PAGE TEXT:

····················

Project 7: Enabling Long Distance Travel of Electric Vehicles with Solid-State Battery Storage using Microgrid-Based Charging Stations

Lead PI / Presenter: Dr. Saurav Kumar Dubey (South Dakota School of Mines and Technology)

Abstract:

A microgrid is a series of interconnected demand loads having a stand-alone power generation potential with an ability to connect and disconnect from the main grid. An average electric car uses approximately 10 kWh for every 50 to 60 miles. The proposed study develops a framework for deployment of a series of charging stations powered by microgrids. The goal is to distribute the charging stations using distance-based mathematical models to allow sustained long-distance travel of electric vehicles within a defined geographical area of coverage. The micro-grids of interest are those that generate energy using solar and wind sources and store the produced electric power using solid-state batteries. The objectives of this project are: 1) A geospatial technical and economic feasibility study for micro-grid installation, operation and maintenance; 2) Development of a new class of location-allocation (LA) problem that will improve mileage of electric vehicles by means of strategic placement of charging stations; 3) Use coalitional game theory to enhance microgrid security and resilience by minimizing reliance on macro-grid generated electricity. Optimal load shifting policies will be formulated based on cooperation incentivized between a collection of micro-grids and the primary macro-grid; 4) Integration of the next generation solid-state battery technology into charging stations as a potential high energy density storage solution.

····················

INFORMATION SHOWN:
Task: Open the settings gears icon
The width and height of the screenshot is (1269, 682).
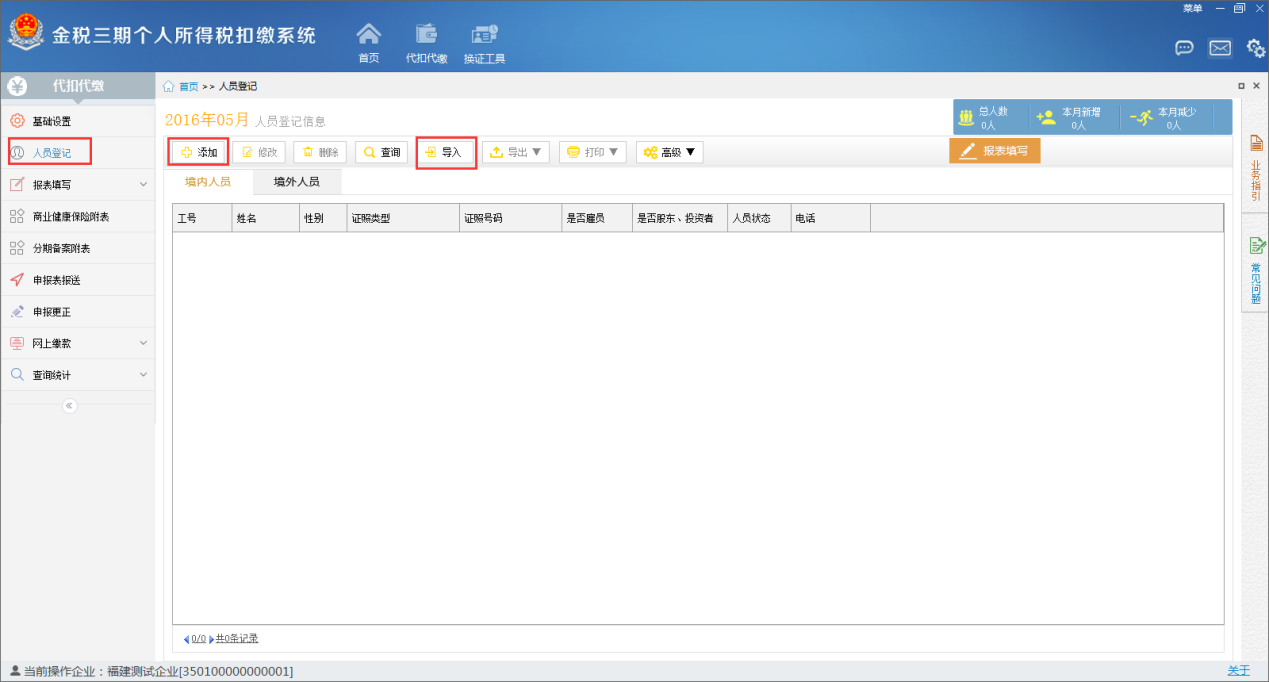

····················

PROBLEMS:
- A) From the abstract on microgrid charging stations, extract the passage starting with "Project 7: Enabling" and going on through "Mines and Technology)", word for word.
- B) According to the abstract on microgrid charging stations, how much energy does an average electric car use for every 50 to 60 miles?
- C) Write what comes next in the abstract on microgrid charging stations, picking up after its final sentence.

FINAL ANSWERS:
- A)
Project 7: Enabling Long Distance Travel of Electric Vehicles with Solid-State Battery Storage using Microgrid-Based Charging Stations

Lead PI / Presenter: Dr. Saurav Kumar Dubey (South Dakota School of Mines and Technology)

- B) Approximately 10 kWh.

- C)
Project 8: Spatially-Resolved Operando Monitoring of All-Solid-State Batteries

Lead PI / Presenter: Dr. Joshua W. Gallaway (Northeastern University)

Abstract:

This project pertains to the degradation mechanisms that occur in all solid-state batteries during cycling, which are only beginning to be understood. As in all batteries, these can occur in several locations: the anode or cathode active materials, the bulk solid electrolyte, or at the interphases that form between the solid electrolyte and the active materials. In all solid-state batteries, the volume changes of active materials during cycling become more critical, as the solid electrolyte is less compliant than liquid electrolytes, leading to new electro-chemo-mechanical degradation mechanisms. To delineate the variation possible phenomena that may occur in all solid-state batteries, we propose a suite of experimental techniques developed in our lab to probe the interior of batteries spatially in a tomographic fashion, during cycling in realistic devices at realistic rates. The first of these is energy dispersive X-ray diffraction (EDXRD) which is a synchrotron-based technique that makes use of highly penetrating white light (50-200 keV) to accomplish diffraction from within sealed battery casings. The second is nanoprobe X-ray fluorescence mapping, which can resolve the chemical composition and redox state of particle surfaces. The third is operando Raman imaging, using a specially designed electrochemical cell. All three of these techniques have been previously applied to other battery chemistries in our lab and provide spatially and temporally resolved materials information.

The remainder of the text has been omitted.